Figura 5: Risultati dell'analisi delle espressioni differenziali. (A) Il grafico dell'analisi delle componenti principali (PCA) delle firme trascrittomiche generate per tutti i campioni mostra un forte raggruppamento intracampionario e dimostra che il DAF è intermediato tra i controlli positivo (wtEF) e negativo (Δ22). (B) Grafici vulcanici che mostrano il -log(p-value) tracciato contro il log2FoldChange per i geni in ogni costrutto. Geni con un valore p aggiustato < 0,05 e un |log2(FoldChange)| > 1 sono considerati significativi e sono mostrati in rosso. Il pannello 5B è adattato da Theisen, et al.23Fare clic qui per visualizzare una versione più grande di questa figura.

Figura 6: Clustering gerarchico per identificare le classi geniche. (A) Il clustering gerarchico dei primi 1000 geni più variabili in tutti i costrutti e la linea di base, iEF, mostra che DAF salva parzialmente l'attivazione genica mediata da EWS / FLI. (B)L'ontologia genica (funzione molecolare) è il risultato di ToppGene che mostra l'arricchimento funzionale dei geni attivati da EWS/FLI che vengono salvati o non salvati dal DAF. Il pannello 6B è adattato da Theisen, et al.23Fare clic qui per visualizzare una versione più grande di questa figura.

Figura 7: Analisi dettagliata di diversi elementi di risposta del fattore di trascrizione a diversi costrutti: (A) Schematico raffigurante l'elaborazione dei dati utilizzata per generare pannelli (B) e (C) incorporando altri set di dati disponibili con i profili trascrittomici qui. (B,C) Compilazione che mostra il salvataggio di diverse classi di bersagli diretti EWS/FLI- (B) attivati e (C) repressi. I geni inclusi erano solo quei geni con espressione differenziale rilevabile da EWS/FLI endogena. In ogni grafico a torta, il grigio raffigura la porzione di geni che non vengono salvati dal costrutto. Il rosso raffigura la porzione di geni che sono attivati in modo differenziale e il blu raffigura la porzione di geni che sono differenzialmente repressi. Questa figura è adattata da Theisen, et al.23Fare clic qui per visualizzare una versione più grande di questa figura.
Figura S1: Caricamento dei file fastq.gz nell'ambiente HPC, ritaglio e allineamento. Fare clic qui per scaricare questa figura.

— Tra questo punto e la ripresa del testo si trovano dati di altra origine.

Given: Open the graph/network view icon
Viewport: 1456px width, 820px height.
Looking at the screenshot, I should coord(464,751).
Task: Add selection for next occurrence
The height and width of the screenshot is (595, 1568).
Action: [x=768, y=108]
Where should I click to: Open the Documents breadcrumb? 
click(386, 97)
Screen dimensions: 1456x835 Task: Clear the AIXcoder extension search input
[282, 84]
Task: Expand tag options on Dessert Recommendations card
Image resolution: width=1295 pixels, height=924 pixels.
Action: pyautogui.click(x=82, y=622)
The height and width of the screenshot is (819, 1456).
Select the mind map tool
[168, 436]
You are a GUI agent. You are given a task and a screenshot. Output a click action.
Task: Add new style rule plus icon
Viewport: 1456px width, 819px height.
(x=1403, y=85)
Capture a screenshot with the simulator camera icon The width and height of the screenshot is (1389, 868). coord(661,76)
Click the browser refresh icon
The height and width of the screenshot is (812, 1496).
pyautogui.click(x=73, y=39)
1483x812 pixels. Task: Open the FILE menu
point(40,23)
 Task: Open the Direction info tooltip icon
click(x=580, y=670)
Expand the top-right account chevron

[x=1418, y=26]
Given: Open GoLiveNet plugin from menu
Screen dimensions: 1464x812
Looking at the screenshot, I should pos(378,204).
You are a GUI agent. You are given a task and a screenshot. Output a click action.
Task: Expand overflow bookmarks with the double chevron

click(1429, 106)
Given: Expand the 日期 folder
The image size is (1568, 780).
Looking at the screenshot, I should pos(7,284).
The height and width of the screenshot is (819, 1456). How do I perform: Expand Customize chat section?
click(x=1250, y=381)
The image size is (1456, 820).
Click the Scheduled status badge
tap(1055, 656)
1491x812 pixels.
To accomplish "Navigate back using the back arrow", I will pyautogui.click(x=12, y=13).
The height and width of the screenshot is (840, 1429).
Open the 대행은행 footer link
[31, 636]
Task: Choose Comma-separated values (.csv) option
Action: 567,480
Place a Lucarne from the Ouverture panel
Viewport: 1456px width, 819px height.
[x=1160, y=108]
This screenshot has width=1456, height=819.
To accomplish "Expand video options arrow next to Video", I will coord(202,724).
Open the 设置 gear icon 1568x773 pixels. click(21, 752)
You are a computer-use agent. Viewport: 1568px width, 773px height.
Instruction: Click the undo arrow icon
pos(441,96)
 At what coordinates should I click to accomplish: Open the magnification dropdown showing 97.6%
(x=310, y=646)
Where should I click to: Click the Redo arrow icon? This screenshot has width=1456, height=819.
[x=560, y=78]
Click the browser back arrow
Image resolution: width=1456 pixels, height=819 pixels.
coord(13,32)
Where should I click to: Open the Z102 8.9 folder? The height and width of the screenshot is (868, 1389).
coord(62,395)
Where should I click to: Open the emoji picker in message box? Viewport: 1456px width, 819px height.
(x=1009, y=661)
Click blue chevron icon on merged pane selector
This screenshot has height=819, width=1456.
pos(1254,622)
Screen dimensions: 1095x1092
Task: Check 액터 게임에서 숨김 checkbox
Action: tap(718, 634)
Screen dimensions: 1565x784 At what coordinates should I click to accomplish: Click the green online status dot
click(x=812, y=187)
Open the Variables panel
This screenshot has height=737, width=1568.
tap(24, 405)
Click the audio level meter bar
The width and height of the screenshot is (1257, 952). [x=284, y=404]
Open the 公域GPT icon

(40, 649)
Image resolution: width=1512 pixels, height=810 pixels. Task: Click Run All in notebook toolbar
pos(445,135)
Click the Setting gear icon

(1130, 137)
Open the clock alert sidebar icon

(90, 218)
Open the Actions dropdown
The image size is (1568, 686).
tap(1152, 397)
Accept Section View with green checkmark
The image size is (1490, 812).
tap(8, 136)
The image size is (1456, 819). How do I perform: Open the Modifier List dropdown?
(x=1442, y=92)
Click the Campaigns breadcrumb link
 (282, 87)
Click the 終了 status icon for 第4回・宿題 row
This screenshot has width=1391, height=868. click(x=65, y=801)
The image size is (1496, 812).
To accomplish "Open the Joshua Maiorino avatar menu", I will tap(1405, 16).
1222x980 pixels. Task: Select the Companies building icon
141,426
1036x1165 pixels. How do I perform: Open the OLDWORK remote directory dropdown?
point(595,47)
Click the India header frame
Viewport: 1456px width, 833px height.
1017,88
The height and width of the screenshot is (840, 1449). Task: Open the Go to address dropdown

Figura S2: Confronto dei conteggi di lettura tra i campioni ed esecuzione della normalizzazione batch con ComBat. Fare clic qui per scaricare questa figura.
Figura S3: Esecuzione di DESeq2 ed estrazione dei risultati dell'analisi delle espressioni differenziali. Fare clic qui per scaricare questa figura.
Figura S4: Analisi dell'output. Fare clic qui per scaricare questa figura.
Figura S5: Clustering gerarchico per identificare le classi geniche: Raggruppamento gerarchico dei primi 1000 geni più variabili in tutti i costrutti e la linea di base, iEF, ordinati in k cluster. In questo caso k=7, ma questo parametro viene impostato dall'utente come mostrato nella Figura S4D. Fare clic qui per scaricare questa figura.
Tabella S1: Elenco dei geni (ID gene Ensembl) con annotazione a cluster. Fare clic qui per scaricare questa tabella.